SHORT EXERCISE
Rewrite all of the records below with "dropdown" changed to "menu" and everything else unchanged. Leave the pictures out of your answer.

EXTRACTED DATA

• • •

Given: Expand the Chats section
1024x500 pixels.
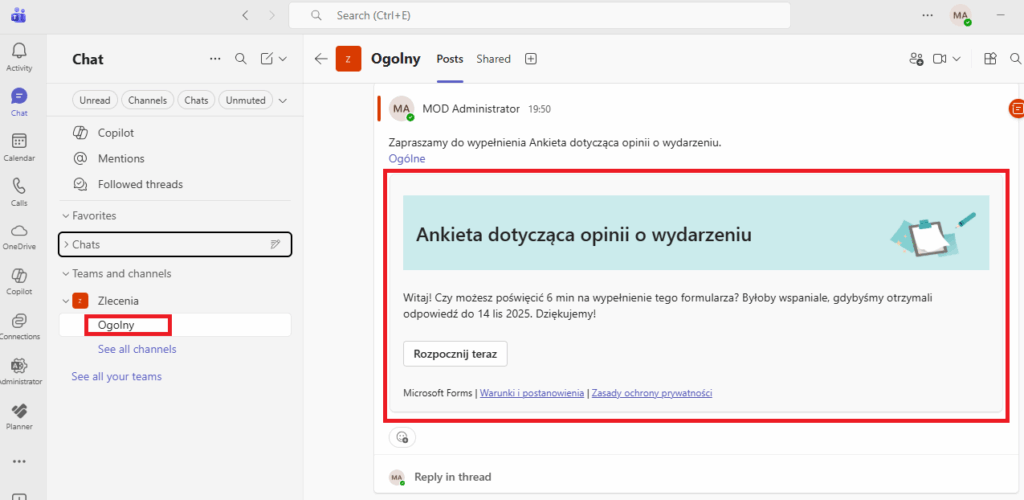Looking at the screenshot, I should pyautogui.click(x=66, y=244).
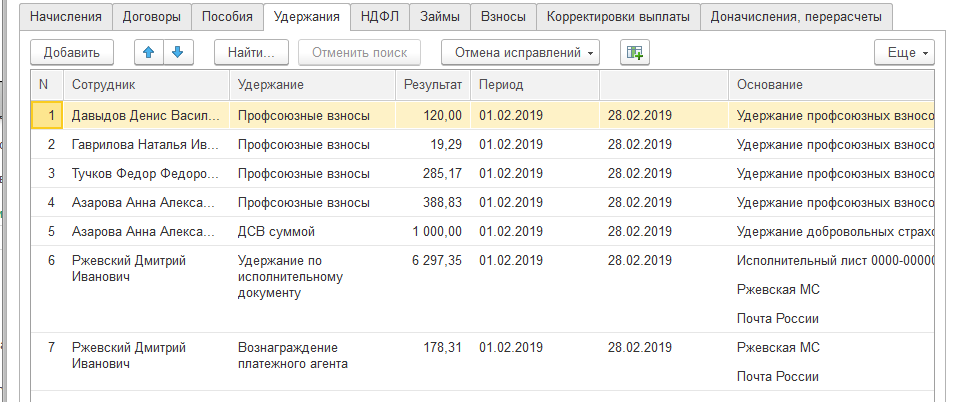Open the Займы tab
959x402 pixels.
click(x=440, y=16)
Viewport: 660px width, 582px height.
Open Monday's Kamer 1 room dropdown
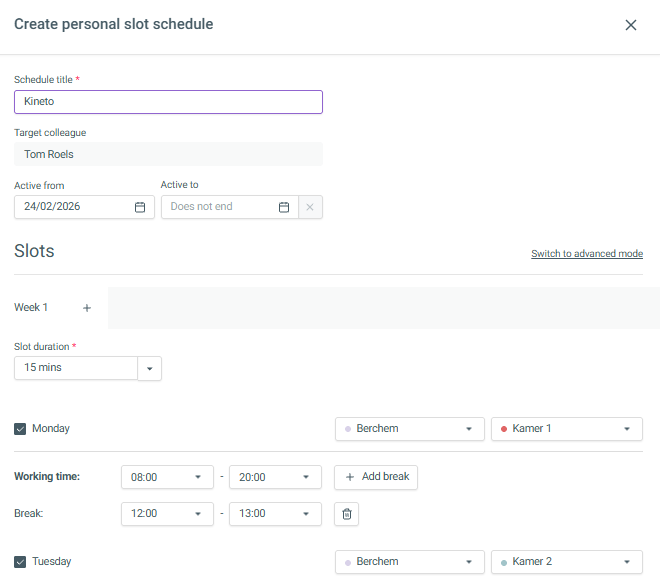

• • •

REPLY
Given: Expand the Chats section
1024x500 pixels.
Looking at the screenshot, I should pyautogui.click(x=66, y=244).
Open the Займы tab
959x402 pixels.
click(x=440, y=16)
Viewport: 660px width, 582px height.
Open Monday's Kamer 1 room menu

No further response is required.